As I mentioned in my previous post, I was at the "Human Enhancement Technologies and Human Rights" Conference on the weekend. The highlight of this conference, for me, was hearing Aubrey de Grey's talk about Life Extension. De Grey is biogerontologist at the University of Cambridge. He is not a philosopher and yet he gave an excellent philosophical paper on the ethics of life (i.e. health) extension. The talk was based on his published paper "Life Extension, Human Rights, and the Rational Refinement of Repugnance" in the Journal of Medical Ethics (2005;31:659-663). I have added De Grey's paper to my list of must reads this summer!

In the talk De Grey began by reflecting on the fact that many things that society once found morally repugnant are now taken to be fundamental commitments on any defensible account of morality. For example, just over a century ago many people (including many women) in Western societies found the idea of female suffrage repugnant. De Grey cited a number of interesting passages that made the point of how society's mores can change so dramatically very vivid. One of the attitudes that De Grey believes will undergo a similar transformation is our attitude towards health extension.

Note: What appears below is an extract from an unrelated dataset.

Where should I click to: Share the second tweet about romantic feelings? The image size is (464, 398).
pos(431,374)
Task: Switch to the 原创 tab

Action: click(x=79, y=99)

I must admit that I had been of mixed minds about the issue of radical human enhancements. I certainly have no objection to people utilising such interventions if they were to become safe and effective. But I was unsure (and still am) where such aims should fit in the bigger picture of distributive justice. As a prioritarian I see therapeutic aims that benefit the least advantaged as our main priority. But when one considers the health-related consequences of aging (and its socio-economic costs) the story of where human enhancements that forestall the negative effects of aging figure in the larger picture becomes more complex. De Grey certainly convinced me that these concerns warrant serious reflection and that we should (at the least) subject our existing attitudes towards life extension to critical reflection. It was a real joy to listen to De Grey's talk. He is an important figure in the debates concerning the ethics of health extension.